The hashtag #IsisAttackingMuslims was trending on Tuesday morning as people voiced their sorrow and outrage.
“They thrive on blood, any kind of it and Muslims’ blood is no exception,” one person wrote. “We are all against those enemies of humanity.”
Another person said: “Before blaming Muslims for Isis, remember that Isis terrorist attacks is targeting more Muslims than any other groups.”
Many people were sharing an image bearing the slogan: “Isis is bombing Muslims in Muslim countries in the holy month of Ramadan.
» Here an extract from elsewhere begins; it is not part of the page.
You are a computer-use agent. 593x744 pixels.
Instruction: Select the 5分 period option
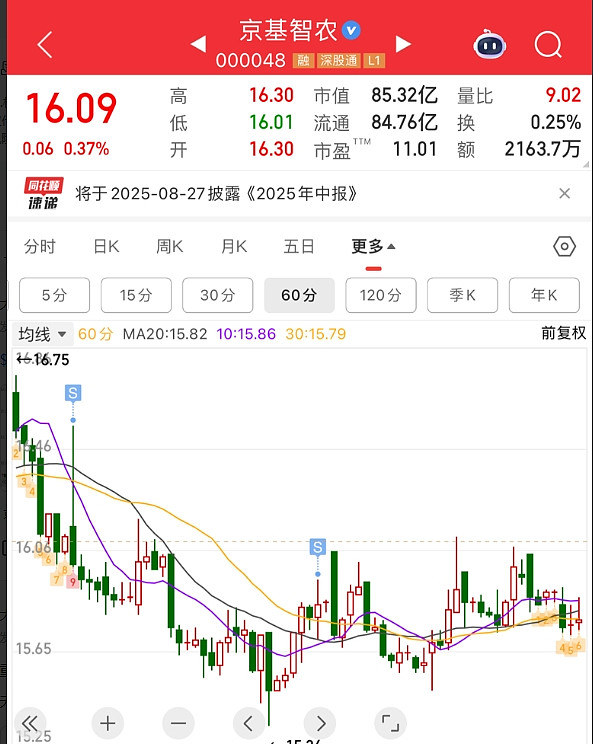[54, 295]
And you still say Isis represents Islam?”
Others were pointing out recent terror attacks on Muslim-majority countries, such as Bangladesh, Turkey, Pakistan, Egypt and Afghanistan.
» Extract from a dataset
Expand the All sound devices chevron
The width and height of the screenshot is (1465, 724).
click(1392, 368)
Muslims have also been killed in Isis’ atrocities in the West, including the Paris and Brussels attacks.
Sunday’s suicide bombing struck a busy shopping district in Baghdad as families shopped for celebrations for the end of the holy month of Ramadan on Monday.
It was the single deadliest bombing to hit the Iraqi capital in more than a decade of war and insurgency, coming amid a series of almost daily attacks by the so-called Islamic State as it continues to lose territory in Iraq, Syria and Libya.
Like in other recent attacks, Isis’ initial propaganda claim said it targeted a “gathering of the Popular Mobilisation” Committees – predominantly Shia armed groups fighting its militants alongside Iraqi security forces.
But authorities say there were many women and children among the civilian victims, and a later statement from the organisation made it clear religion was the target, saying: “The raids of the mujahedeen [holy warriors] against the Rafidha [Shia] apostates will not stop.“
Like Sunni jihadist groups, Isis considers the Shia Muslim sect heretical and has made its followers the main target of its attacks in Iraq.
Shias comprise the country’s majority, as they do in Iran, Bahrain and other nations, while Sunnis are dominant in Saudi Arabia and more than 40 countries stretching from Morocco to Indonesia.
While al-Qaeda leaders considered attacks on Shia civilians too extreme and detrimental to public support – as well as a distraction from its jihad against the West – Isis has made the massacres a priority, targeting symbolic shrines, holy cities and pilgrimages.
Shias were also the main victims of Isis’ deadliest ever attack in Iraq, when militants massacred 670 prisoners in a raid in Badush in June 2014.
A handful of survivors recounted jihadists separating Shias and other religious minorities, driving them into the desert and lining them up on the edge of a ravine before opening fire with machine guns.
There are no definitive figures on the number of Muslims or other religious denominations killed by Isis but the huge number of Iraqi victims, where 99 per cent of the population is Muslim, suggests that the religion makes up by far the largest proportion of the dead.
A 2011 report by the US government's National Counter-Terrorism Center (NCTC), said: “In cases where the religious affiliation of terrorism casualties could be determined, Muslims suffered between 82 and 97 per cent of terrorism-related fatalities over the past five years.”
The Global Terrorism Index ranks Iraq as the country in the world most affected by terrorist activity, followed by Afghanistan, Nigeria and Syria.
Almost 10,000 people were killed in attacks there in 2014 - more than the cumulative total of fatalities from terrorism in the entire world from 1998 to 2000 – and the number has continued to rise.
A United Nations report said at least 900 Iraqis were killed and 1,500 wounded in May alone, when Baghdad was the worst-affected district.
The Special Representative for Iraq, Jan Kubis, said: “Iraqi civilians going about their daily life have been the target of terrorist suicide bombers and car bombs.
“In some of these attacks, pilgrims have been singled out. Residential neighbourhoods have sustained heavy damage…joining the people of Iraq, in particular the residents of Baghdad where a number of attacks took place, I urge the Government to make every effort to prevent the occurrence of such outrages.”